* [PAGE TEXT]
* Begin *

Conclusion in relation to remedy

[82] It is not in dispute that Mr Garcia had some twenty-three months of service with Hitec. There was conflict in the evidence from Mr Hall and Mr Garcia in relation to the amount Mr Garcia earned in the six months prior to his dismissal and the amount he would have earned had he remained in employment. Neither Mr Hall nor Mr Garcia produced pay slips or other documentary evidence to support their assertions on this point.

[83] Using the figures available to me, I calculate that at the time he was dismissed Mr Garcia’s base annual salary was $63,232.00 (on the basis of a 38 hour ordinary week) and superannuation contributions were $5,960.88 (on the basis of 9% of his base annual salary. Given the state of the evidence and that it is untested, I do not have a sufficient basis to find that compensation should be calculated to include amounts for overtime or on the basis of what was earned in the six months prior to Mr Garcia’s dismissal.

[84] There is insufficient evidence upon which I could be satisfied that Mr Garcia would have had his hours reduced to the extent Mr Hall states or that he would have necessarily been dismissed in October 2014. Given that neither Mr Clarito nor Mr Hall were cross-examined about their evidence, I estimate that Mr Garcia would have worked a 38 hour week had he remained in employment for the six months following his dismissal.

* End *

* [LISTED ENTRIES]
* Begin *

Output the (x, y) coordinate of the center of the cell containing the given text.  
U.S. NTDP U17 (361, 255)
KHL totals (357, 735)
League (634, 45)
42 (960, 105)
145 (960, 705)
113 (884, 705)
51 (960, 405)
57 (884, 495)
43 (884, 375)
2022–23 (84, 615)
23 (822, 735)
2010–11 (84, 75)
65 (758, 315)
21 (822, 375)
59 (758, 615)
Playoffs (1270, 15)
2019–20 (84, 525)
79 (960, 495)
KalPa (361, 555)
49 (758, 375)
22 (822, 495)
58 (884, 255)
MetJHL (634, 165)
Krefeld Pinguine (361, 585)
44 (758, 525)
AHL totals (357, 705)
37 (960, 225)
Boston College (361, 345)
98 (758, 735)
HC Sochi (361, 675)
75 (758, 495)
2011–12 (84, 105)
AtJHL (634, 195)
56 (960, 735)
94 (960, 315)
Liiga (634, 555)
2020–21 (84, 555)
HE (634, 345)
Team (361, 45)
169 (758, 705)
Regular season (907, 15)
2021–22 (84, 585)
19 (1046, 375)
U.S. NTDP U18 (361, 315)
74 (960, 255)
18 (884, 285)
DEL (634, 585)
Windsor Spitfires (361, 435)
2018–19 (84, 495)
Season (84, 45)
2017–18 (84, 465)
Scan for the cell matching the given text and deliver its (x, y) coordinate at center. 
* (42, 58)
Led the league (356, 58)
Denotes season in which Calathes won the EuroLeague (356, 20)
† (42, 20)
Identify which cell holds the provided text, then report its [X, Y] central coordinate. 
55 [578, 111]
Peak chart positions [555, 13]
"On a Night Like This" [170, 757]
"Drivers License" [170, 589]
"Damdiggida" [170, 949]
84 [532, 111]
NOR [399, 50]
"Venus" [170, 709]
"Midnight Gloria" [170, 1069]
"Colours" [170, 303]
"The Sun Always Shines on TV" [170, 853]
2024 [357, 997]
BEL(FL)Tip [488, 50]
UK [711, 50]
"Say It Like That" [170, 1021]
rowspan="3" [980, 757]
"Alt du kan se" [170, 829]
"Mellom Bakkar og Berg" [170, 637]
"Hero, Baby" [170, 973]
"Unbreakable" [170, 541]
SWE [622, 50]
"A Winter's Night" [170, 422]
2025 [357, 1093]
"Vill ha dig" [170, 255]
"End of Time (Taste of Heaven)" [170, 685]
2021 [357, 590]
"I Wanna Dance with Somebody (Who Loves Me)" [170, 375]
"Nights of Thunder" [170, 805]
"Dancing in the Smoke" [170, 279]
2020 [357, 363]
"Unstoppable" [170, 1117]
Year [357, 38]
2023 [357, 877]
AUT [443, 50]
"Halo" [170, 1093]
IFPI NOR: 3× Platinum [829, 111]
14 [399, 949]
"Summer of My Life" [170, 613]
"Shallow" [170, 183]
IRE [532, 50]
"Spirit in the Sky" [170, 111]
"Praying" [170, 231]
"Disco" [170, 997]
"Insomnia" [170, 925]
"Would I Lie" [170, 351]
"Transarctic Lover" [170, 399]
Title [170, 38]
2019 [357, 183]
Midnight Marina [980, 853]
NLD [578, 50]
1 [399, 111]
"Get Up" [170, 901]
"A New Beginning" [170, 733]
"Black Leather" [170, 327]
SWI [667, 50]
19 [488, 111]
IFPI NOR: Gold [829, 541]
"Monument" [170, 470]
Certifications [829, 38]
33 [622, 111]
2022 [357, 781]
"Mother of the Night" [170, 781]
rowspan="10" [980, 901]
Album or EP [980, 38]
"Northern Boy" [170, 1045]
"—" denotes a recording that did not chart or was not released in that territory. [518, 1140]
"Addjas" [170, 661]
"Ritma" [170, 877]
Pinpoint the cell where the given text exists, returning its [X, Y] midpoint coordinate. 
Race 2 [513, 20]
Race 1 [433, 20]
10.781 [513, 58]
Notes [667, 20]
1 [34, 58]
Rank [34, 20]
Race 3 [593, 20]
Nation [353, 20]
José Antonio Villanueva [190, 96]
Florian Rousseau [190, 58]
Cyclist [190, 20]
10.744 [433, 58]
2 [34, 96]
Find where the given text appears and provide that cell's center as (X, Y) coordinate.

* End *

* [WRITTEN TASK]
Answer these questions using the conclusion on remedy.
1. How many months of service did Mr Garcia have with Hitec?
2. What was Mr Garcia's base annual salary at the time he was dismissed?
3. Which two people were not cross-examined about their evidence?
The listing that comes after the text is separate material.

* [SOLUTION TO THIS PROBLEM]
1. Some twenty-three months.
2. $63,232.00, based on a 38-hour ordinary week.
3. Mr Clarito and Mr Hall.